"It Feels Like A Privilege!" Sean Ono Lennon On Assisting With His Father's Legacy
Sean Ono Lennon is on ebullient form. The past 12 months have been difficult, sure, but the finish line is in sight. Escaping the city for upstate New York as the pandemic wound its course, he sheltered at home with his mother – the legendary artist and musician Yoko Ono – and became acquainted once more with the property that helped shape his childhood and adolescence.

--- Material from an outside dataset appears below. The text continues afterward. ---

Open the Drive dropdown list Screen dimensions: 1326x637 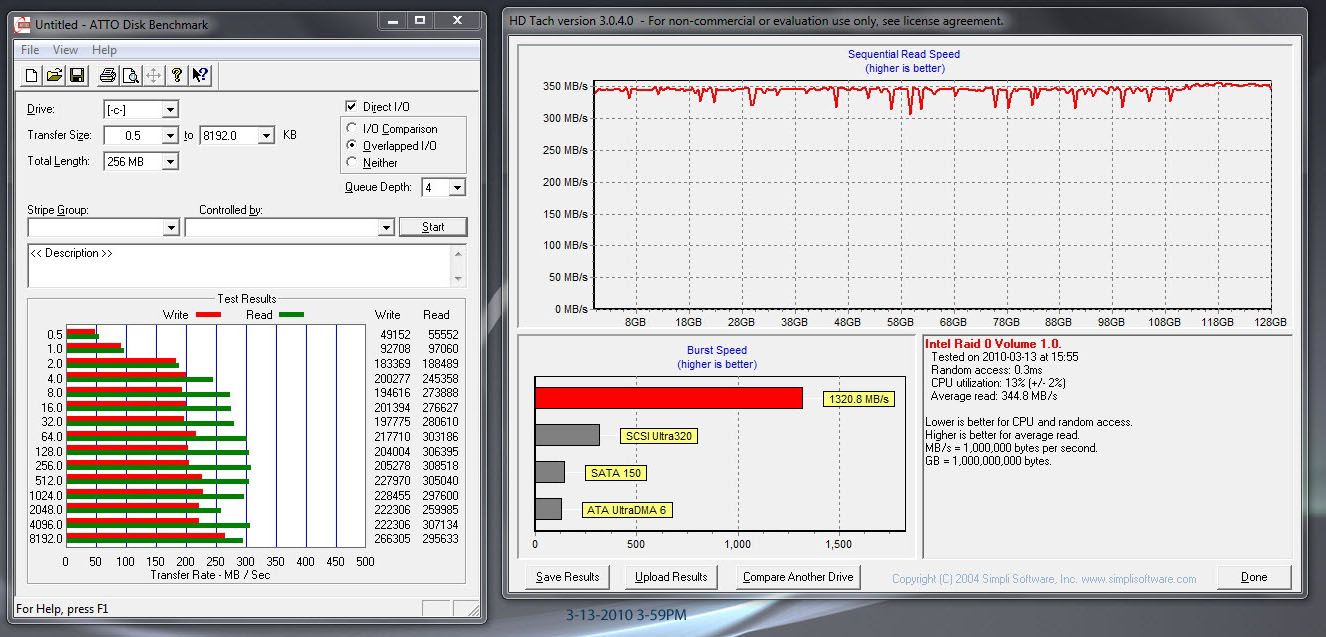click(170, 110)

“I’ve kinda gotten used to country life,” he explains. “I have an old studio in the barn on the property. I’ve been lucky, in that I was buying analogue back in the 90s. In those days, everything was really cheap, you know? I’ve got a pretty good collection of weird analogue gear that now people think is so hard to get, but in those days, you could just go to a used shop and find a million of ‘em”.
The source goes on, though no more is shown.